Dave’s middle finger just blew up. It had always been knobby since the day he mishandled a line drive and smashed the last knuckle to bits. But although that injury ended any career he might have had as a pianist, his finger has more or less behaved itself through the years. Until a few weeks ago. That’s when, for no reason, it started to swell up. It got huge and round and pink on the end. It looked like–well, it looked like he might be able to make a good living with it in the, uh, personal services field.

And it hurt. I could tell only because after the third day or so he casually mentioned that he was going to walk over to the emergency room with it. That means Kaiser.

We have Kaiser insurance because that’s what I had all those years and I liked it. Dave was always on Blue Cross and thought the world of it, but after we retired I had the better deal. It would cost significantly more to keep the Blue Cross. And all that stuff about Kaiser taking out the wrong kidney or sawing off the wrong leg, well, that hardly ever happened.

But Dave doesn’t like Kaiser. He doesn’t like how it takes a while to get an appointment (although that only applies to routine appointments, and urgent matters are handled expeditiously). He doesn’t like that you have to go through a gatekeeper to get anything done. He doesn’t think you should have to see your internist to be referred to Dermatology when lichens are growing on your face. He thinks you should just be able to walk into Dermatology and point at yourself.

Basically, Dave is pissy about Kaiser. And there’s no reason to be. They’ve always done right by him, unless you count that time he had to get a big cyst drilled out of his testicle and they did an excavation and then he had to sit on an ice block for like three months and pop Vicodin like Tic-Tacs to keep from blacking out and finally he went back and said he really thought he should be feeling better by now, and could someone take a look? And someone did, and said everything looked just fine, implying he was a big whiner, except for that big cyst in his testicle, and maybe he should think about having it drilled out. So they drilled it out again, and did a thorougher job of it, and he was only out the two co-pays and a lost half-year  of happiness, or so, but still he brings it up.

Kaiser emergency is only about six miles from home so he walked over there and went through the door, finger first, so as to get the most attention. The first person to attend to it was concerned. She handed him the Pain Scale sheet, with its Graduated Grimace illustration of pain levels, from a slight wince to a rictus of agony. “On this scale of one to ten, how do you rate your pain?” Bad question to ask Dave. If Dave had posed for the illustrations on the one-to-ten scale of pain, the face would have looked exactly the same for all ten levels, and then in number eleven there would be big X’s over his eyes. Dave drew a breath and delivered a treatise about the subjectivity of the perception of pain and the impossibility of determining anything useful from such an exercise when there was such a wide range in the abilities of people to withstand discomfort, and what is a pain threshold, anyway, is it something empirically measurable or does it reflect a level of stoicism or–let’s be honest–strength of character that has become sadly lacking in this pampered modern world wherein happiness is considered an entitlement?

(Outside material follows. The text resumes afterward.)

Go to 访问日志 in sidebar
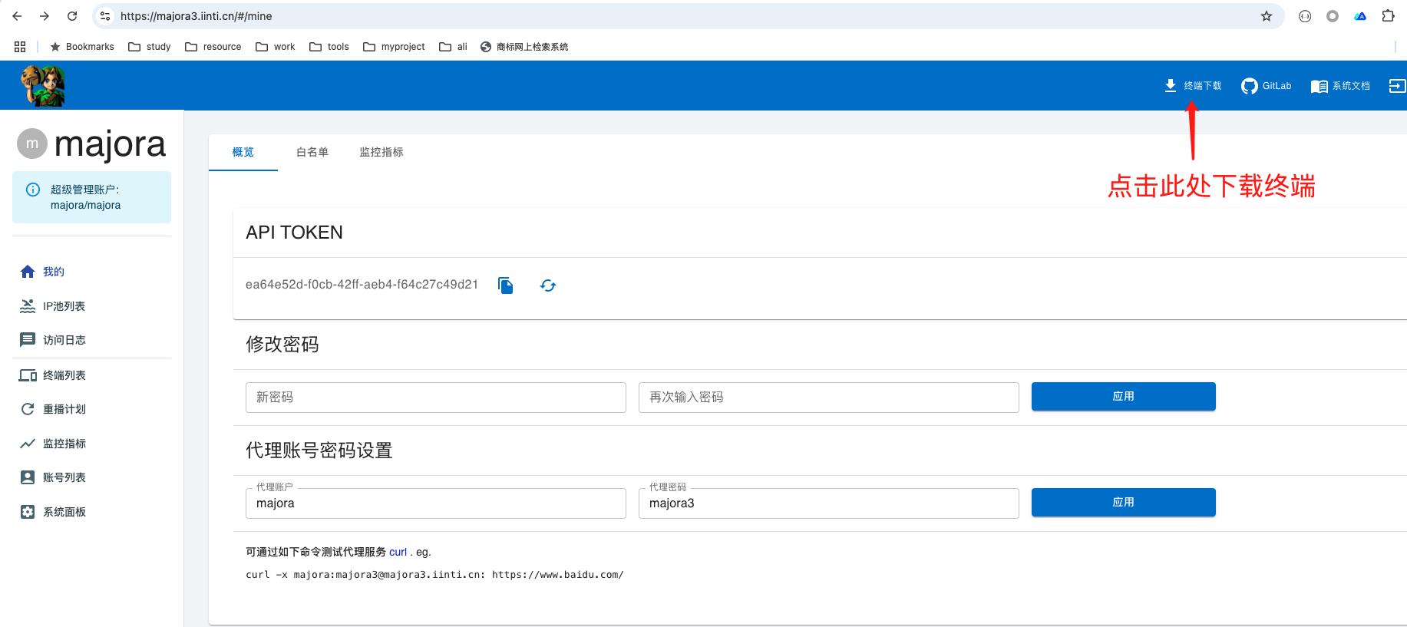Viewport: 1407px width, 627px height. (x=64, y=340)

She told him that maybe he could go home and take a couple of Tylenol and see how it goes.

After several days on antibiotics…

“Nine,” Dave said.

So then stuff started happening right away. He was diagnosed with cellulitis, an infection so dangerous that there was a possibility of gangrene, brain fever, unsightliness, and several versions of death, and he had antibiotics introduced intravenously and someone lanced a tub of pus out of it and he was sent home with more antibiotics and Vicodin. Took one of them, too.

It’s looking a lot better now, not that it will fit between the black keys. I’m proud of him for going in, and I’m proud of Kaiser for doing such a good job, not that you’ll hear that from Dave. He’s the perfect man for me. I need a man with a high tolerance for pain. I hope the swelling doesn’t go down too much.

Happy birthday, big guy. You’ll always be my old man.